The researchers, whose study appears in the on-line edition of the prestigious journal Circulation Research, created the heart tissue in their lab by sorting human embryonic stem cells that turned into heart muscle cells and growing them together with endothelial cells and embryonic fibroplasts. The culture was carried out in three dimensions on a scaffold made of self-destructing sponge material that the researchers also created in their lab.
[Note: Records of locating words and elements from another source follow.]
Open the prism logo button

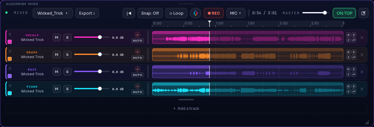[x=196, y=13]
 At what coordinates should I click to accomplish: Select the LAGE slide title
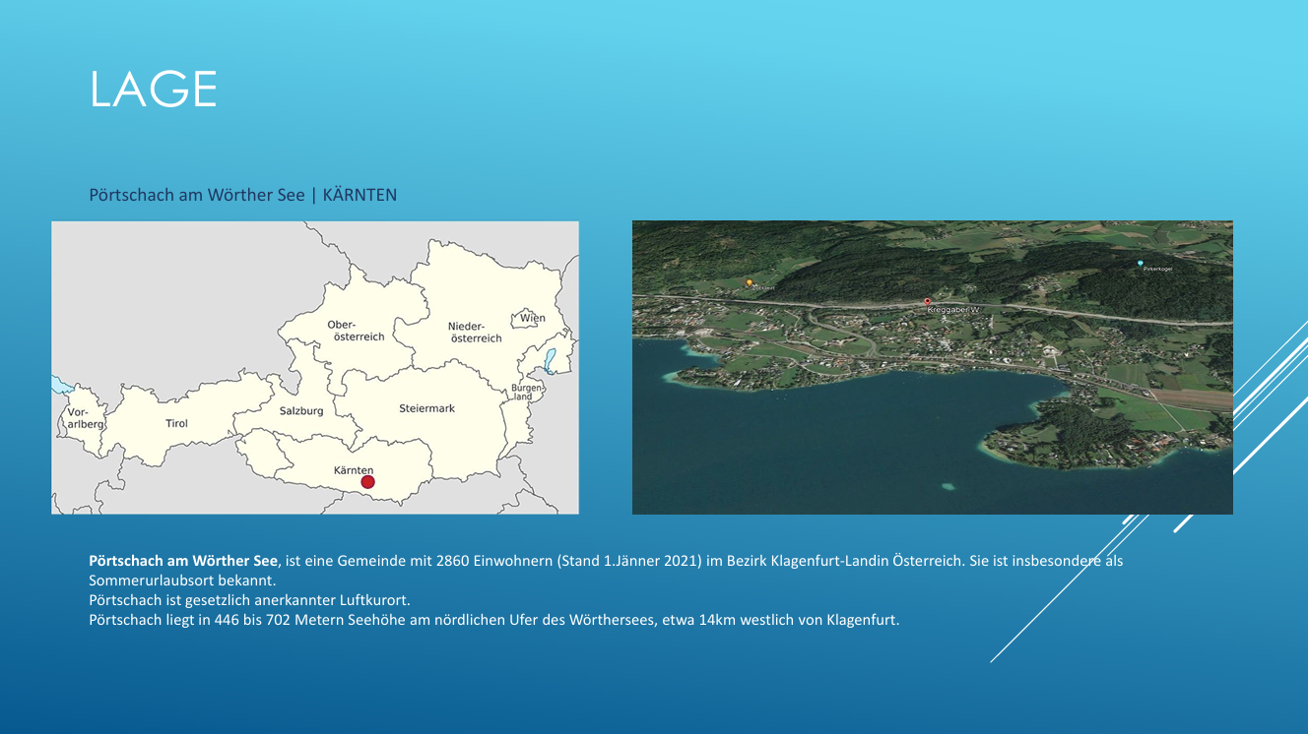click(x=154, y=90)
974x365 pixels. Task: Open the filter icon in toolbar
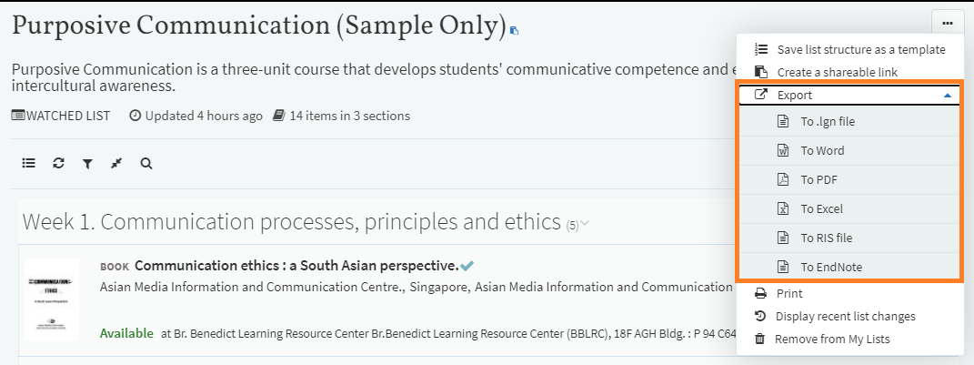point(87,164)
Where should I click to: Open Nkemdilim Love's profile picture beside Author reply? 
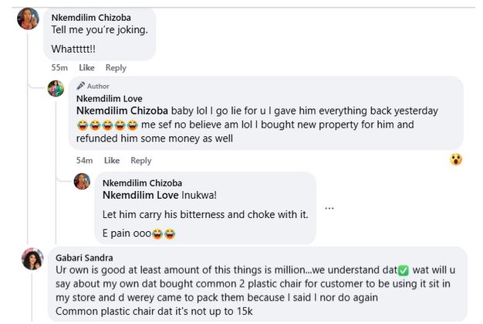tap(56, 89)

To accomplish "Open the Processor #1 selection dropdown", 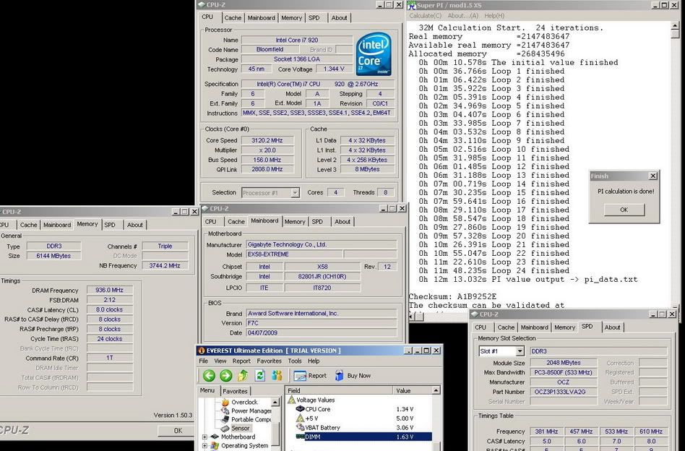I will (295, 193).
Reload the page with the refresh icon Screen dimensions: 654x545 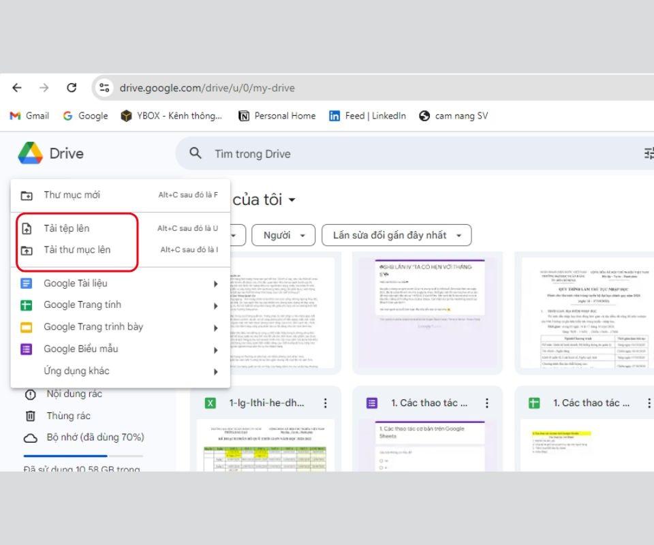(72, 88)
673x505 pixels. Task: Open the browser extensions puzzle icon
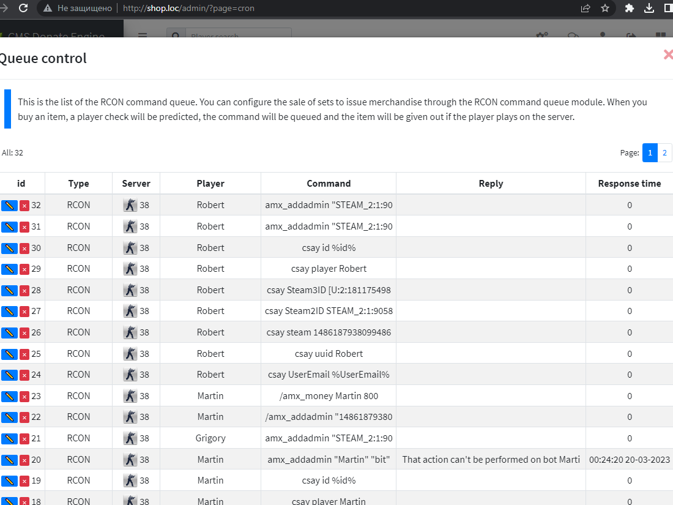(629, 9)
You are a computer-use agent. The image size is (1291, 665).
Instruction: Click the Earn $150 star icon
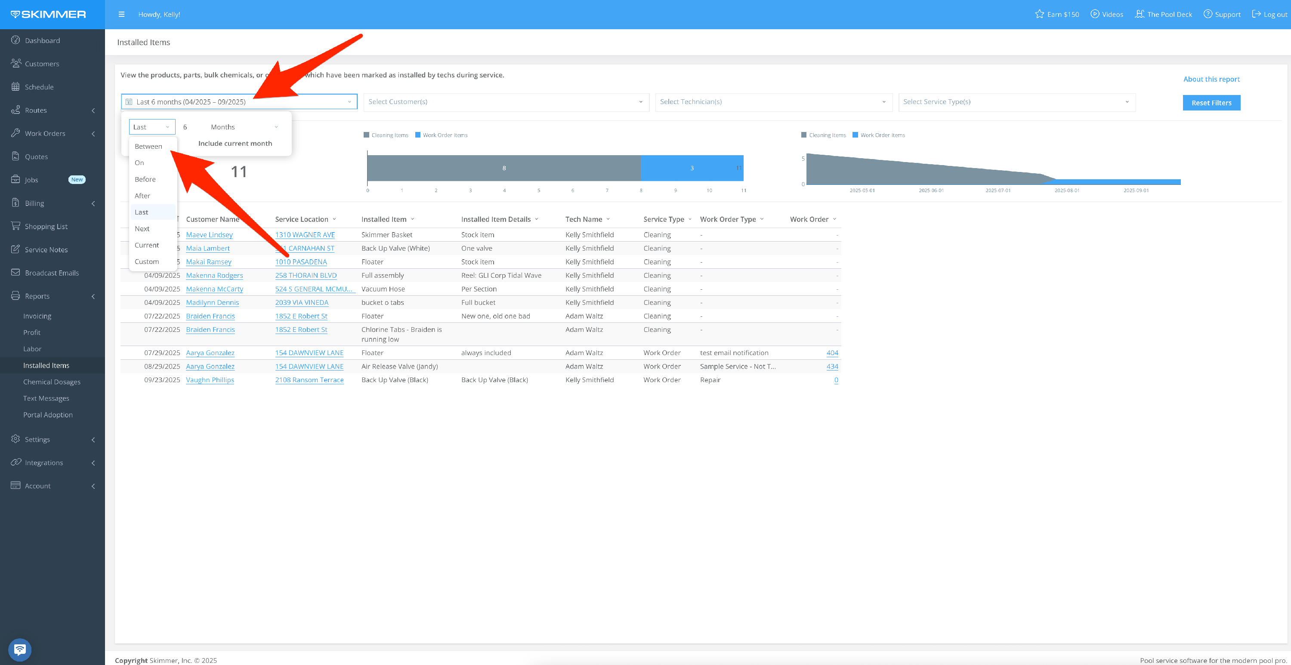[x=1039, y=14]
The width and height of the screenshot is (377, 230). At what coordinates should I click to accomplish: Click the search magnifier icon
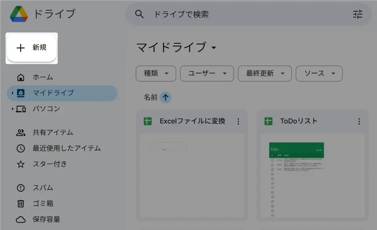point(139,14)
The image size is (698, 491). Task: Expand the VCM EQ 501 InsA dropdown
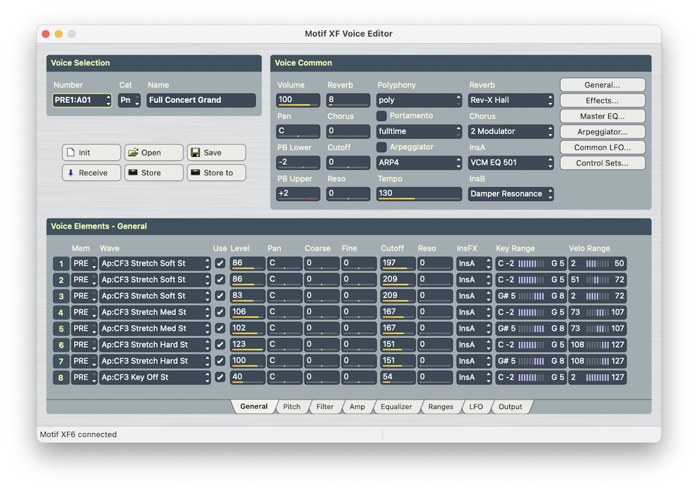click(511, 163)
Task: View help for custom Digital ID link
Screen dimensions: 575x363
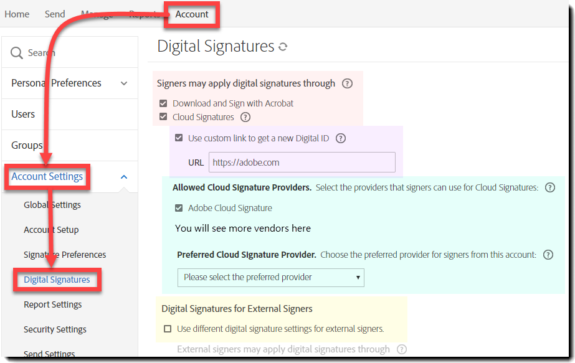Action: 340,139
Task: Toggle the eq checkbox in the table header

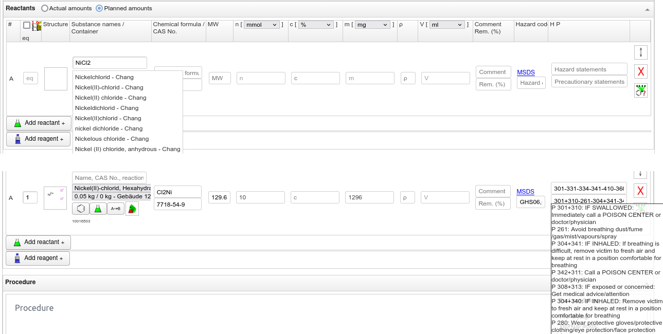Action: coord(27,25)
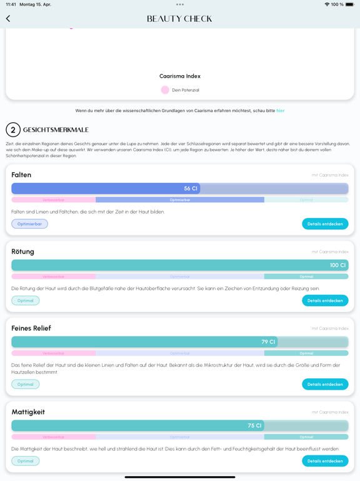Tap the back arrow icon

pos(8,19)

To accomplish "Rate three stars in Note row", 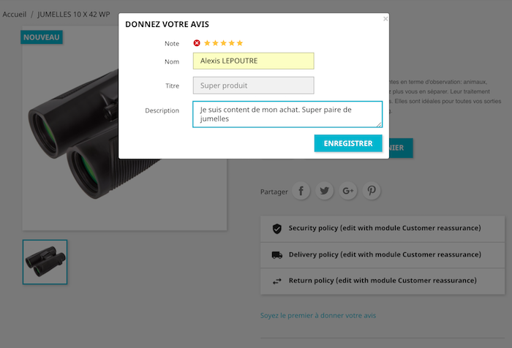I will [x=223, y=43].
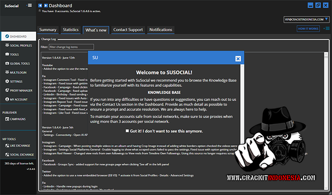
Task: Collapse the left sidebar with hamburger icon
Action: coord(29,5)
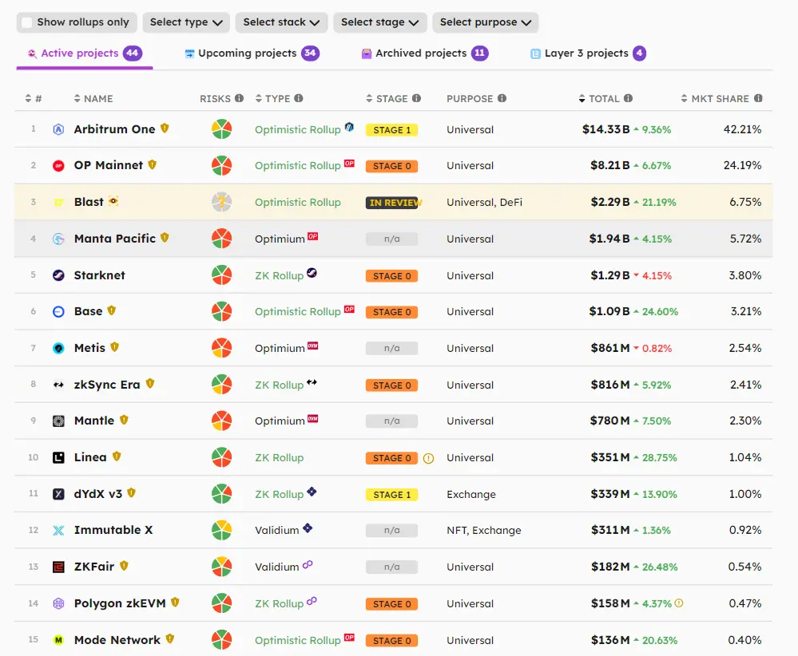The image size is (798, 656).
Task: Sort the table by TOTAL column
Action: click(x=604, y=99)
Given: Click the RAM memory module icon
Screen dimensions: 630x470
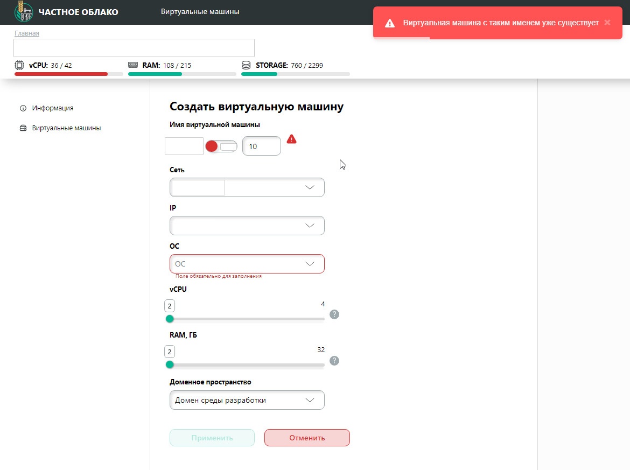Looking at the screenshot, I should tap(133, 65).

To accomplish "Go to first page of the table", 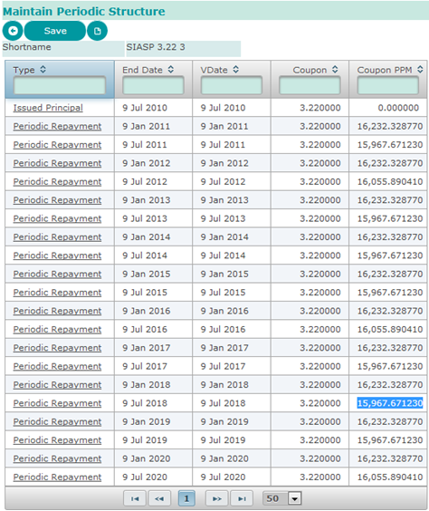I will click(x=135, y=498).
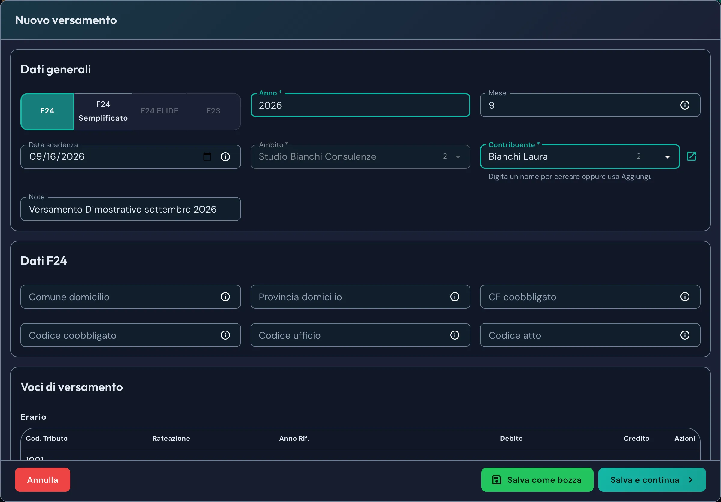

In the future, they will look into the possibility of implanting the engineered cardiac tissue, with the blood vessels improving the implantation of the new tissue and its connection to the blood system.
The technique is aimed eventually at helping patients who have cardiac insufficiency due to heart attacks.
Levenberg, a 38-year-old modern Orthodox mother of five including a baby, has devoted her professional career to cutting-edge tissue engineering research that she hopes will eventually lead to the creation of lab-manufactured tissues and organs for transplants and the curing of degenerative diseases. She earned her bachelor's degree in biology at the Hebrew University of Jerusalem and her Ph.D. at the Weizmann Institute of Science in Rehovot, after which she went for a five years of post-doctoral work at the Massachusetts Institute of Technology, where she built biological scaffolds to coax stem cells into developing into specific cell types.